Problem details:
A verbatim repeat of the records beneath this line is needed.

Excerpted data:
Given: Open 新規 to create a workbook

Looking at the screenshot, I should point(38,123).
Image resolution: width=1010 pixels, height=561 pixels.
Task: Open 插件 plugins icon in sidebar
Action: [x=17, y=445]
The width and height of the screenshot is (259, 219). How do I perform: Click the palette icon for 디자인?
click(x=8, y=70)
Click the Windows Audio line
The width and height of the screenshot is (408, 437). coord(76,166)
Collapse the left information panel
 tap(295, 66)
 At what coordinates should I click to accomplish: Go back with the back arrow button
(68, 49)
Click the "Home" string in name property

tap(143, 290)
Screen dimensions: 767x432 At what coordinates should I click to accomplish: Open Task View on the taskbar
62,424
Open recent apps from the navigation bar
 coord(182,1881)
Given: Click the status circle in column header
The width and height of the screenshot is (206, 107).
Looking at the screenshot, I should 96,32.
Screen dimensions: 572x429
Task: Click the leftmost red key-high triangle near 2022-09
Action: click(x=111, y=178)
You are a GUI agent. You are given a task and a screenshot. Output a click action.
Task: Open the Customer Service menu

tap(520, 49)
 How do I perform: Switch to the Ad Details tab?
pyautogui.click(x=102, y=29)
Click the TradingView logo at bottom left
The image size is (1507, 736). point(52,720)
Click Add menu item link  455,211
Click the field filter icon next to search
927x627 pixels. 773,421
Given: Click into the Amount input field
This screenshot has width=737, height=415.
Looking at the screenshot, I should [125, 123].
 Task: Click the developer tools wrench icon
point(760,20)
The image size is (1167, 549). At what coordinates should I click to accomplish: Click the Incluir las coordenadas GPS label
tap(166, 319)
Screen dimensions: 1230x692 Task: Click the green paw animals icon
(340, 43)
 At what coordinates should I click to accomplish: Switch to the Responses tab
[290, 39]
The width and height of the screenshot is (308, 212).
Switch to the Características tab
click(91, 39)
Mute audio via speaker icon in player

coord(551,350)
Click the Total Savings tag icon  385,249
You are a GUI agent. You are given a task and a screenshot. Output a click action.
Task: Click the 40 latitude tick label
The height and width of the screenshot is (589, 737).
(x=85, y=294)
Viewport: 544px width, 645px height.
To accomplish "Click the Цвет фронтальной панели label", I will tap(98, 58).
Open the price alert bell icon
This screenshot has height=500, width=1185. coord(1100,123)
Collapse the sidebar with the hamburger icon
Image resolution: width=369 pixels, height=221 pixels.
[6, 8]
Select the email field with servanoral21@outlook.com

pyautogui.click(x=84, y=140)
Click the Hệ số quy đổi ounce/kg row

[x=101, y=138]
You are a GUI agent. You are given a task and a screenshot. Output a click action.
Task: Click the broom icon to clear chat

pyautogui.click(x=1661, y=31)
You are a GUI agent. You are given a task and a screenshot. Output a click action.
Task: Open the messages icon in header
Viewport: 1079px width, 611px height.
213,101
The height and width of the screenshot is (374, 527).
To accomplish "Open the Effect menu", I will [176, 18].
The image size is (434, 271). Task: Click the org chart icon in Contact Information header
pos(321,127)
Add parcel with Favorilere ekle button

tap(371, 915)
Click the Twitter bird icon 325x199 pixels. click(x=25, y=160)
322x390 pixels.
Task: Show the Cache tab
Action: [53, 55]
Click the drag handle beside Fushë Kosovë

Written answer:
Given: Open 新規 to create a workbook

Looking at the screenshot, I should point(38,123).
Image resolution: width=1010 pixels, height=561 pixels.
Task: Open 插件 plugins icon in sidebar
Action: [x=17, y=445]
The width and height of the screenshot is (259, 219). How do I perform: Click the palette icon for 디자인?
click(x=8, y=70)
Click the Windows Audio line
The width and height of the screenshot is (408, 437). coord(76,166)
Collapse the left information panel
 tap(295, 66)
 At what coordinates should I click to accomplish: Go back with the back arrow button
(68, 49)
Click the "Home" string in name property

tap(143, 290)
Screen dimensions: 767x432 At what coordinates should I click to accomplish: Open Task View on the taskbar
62,424
Open recent apps from the navigation bar
 coord(182,1881)
Given: Click the status circle in column header
The width and height of the screenshot is (206, 107).
Looking at the screenshot, I should 96,32.
Screen dimensions: 572x429
Task: Click the leftmost red key-high triangle near 2022-09
Action: click(x=111, y=178)
You are a GUI agent. You are given a task and a screenshot. Output a click action.
Task: Open the Customer Service menu

tap(520, 49)
 How do I perform: Switch to the Ad Details tab?
pyautogui.click(x=102, y=29)
Click the TradingView logo at bottom left
The image size is (1507, 736). point(52,720)
Click Add menu item link  455,211
Click the field filter icon next to search
927x627 pixels. 773,421
Given: Click into the Amount input field
This screenshot has width=737, height=415.
Looking at the screenshot, I should [125, 123].
 Task: Click the developer tools wrench icon
point(760,20)
The image size is (1167, 549). At what coordinates should I click to accomplish: Click the Incluir las coordenadas GPS label
tap(166, 319)
Screen dimensions: 1230x692 Task: Click the green paw animals icon
(340, 43)
 At what coordinates should I click to accomplish: Switch to the Responses tab
[290, 39]
The width and height of the screenshot is (308, 212).
Switch to the Características tab
click(91, 39)
Mute audio via speaker icon in player

coord(551,350)
Click the Total Savings tag icon  385,249
You are a GUI agent. You are given a task and a screenshot. Output a click action.
Task: Click the 40 latitude tick label
The height and width of the screenshot is (589, 737).
(x=85, y=294)
Viewport: 544px width, 645px height.
To accomplish "Click the Цвет фронтальной панели label", I will tap(98, 58).
Open the price alert bell icon
This screenshot has height=500, width=1185. coord(1100,123)
Collapse the sidebar with the hamburger icon
Image resolution: width=369 pixels, height=221 pixels.
[6, 8]
Select the email field with servanoral21@outlook.com

pyautogui.click(x=84, y=140)
Click the Hệ số quy đổi ounce/kg row

[x=101, y=138]
You are a GUI agent. You are given a task and a screenshot. Output a click action.
Task: Click the broom icon to clear chat

pyautogui.click(x=1661, y=31)
You are a GUI agent. You are given a task and a screenshot. Output a click action.
Task: Open the messages icon in header
Viewport: 1079px width, 611px height.
213,101
The height and width of the screenshot is (374, 527).
To accomplish "Open the Effect menu", I will [176, 18].
The image size is (434, 271). Task: Click the org chart icon in Contact Information header
pos(321,127)
Add parcel with Favorilere ekle button

tap(371, 915)
Click the Twitter bird icon 325x199 pixels. click(x=25, y=160)
322x390 pixels.
Task: Show the Cache tab
Action: [53, 55]
Click the drag handle beside Fushë Kosovë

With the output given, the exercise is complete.